Segment Start: Recorded data

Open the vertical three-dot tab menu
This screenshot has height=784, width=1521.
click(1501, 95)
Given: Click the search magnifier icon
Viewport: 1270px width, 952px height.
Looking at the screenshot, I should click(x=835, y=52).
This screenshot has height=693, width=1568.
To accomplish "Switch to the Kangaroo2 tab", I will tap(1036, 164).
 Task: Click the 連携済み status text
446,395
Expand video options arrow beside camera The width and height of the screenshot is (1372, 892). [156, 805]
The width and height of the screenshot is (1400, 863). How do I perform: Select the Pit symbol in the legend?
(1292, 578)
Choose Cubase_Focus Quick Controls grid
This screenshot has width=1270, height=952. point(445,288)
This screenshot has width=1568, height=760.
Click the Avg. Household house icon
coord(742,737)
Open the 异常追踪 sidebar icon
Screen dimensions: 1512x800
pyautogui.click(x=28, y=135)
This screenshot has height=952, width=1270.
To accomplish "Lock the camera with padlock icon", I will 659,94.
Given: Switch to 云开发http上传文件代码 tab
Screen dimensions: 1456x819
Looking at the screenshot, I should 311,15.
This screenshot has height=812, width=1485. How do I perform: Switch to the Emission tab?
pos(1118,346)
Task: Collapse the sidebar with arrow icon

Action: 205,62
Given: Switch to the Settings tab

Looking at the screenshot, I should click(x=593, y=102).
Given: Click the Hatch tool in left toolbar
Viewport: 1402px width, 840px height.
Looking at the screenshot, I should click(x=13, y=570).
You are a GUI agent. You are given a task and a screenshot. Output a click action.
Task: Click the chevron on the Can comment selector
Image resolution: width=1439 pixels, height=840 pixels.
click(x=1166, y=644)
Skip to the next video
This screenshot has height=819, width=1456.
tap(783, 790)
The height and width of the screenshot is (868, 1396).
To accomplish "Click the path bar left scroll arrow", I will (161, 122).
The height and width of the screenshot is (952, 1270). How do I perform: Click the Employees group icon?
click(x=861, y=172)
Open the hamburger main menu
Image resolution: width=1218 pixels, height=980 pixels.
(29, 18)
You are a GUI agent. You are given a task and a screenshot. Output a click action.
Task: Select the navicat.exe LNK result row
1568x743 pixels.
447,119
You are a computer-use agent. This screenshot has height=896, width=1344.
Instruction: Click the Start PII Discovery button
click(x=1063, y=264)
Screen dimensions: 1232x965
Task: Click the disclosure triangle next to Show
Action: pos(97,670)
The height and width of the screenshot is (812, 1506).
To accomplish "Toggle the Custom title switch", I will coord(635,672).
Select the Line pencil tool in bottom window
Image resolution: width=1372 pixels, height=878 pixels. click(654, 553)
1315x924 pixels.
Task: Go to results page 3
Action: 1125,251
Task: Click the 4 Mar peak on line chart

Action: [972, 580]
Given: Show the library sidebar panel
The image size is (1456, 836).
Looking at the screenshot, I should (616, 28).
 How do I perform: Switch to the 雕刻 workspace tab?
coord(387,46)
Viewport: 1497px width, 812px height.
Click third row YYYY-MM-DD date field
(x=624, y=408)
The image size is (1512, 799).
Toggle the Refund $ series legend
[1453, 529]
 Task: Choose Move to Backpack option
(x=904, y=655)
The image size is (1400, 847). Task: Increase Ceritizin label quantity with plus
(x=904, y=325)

Segment End: Recorded data

▶ **Exercise brief**:
A single number is required: the count of lines in the entries that include the word "camera".

▶ **Output**:
2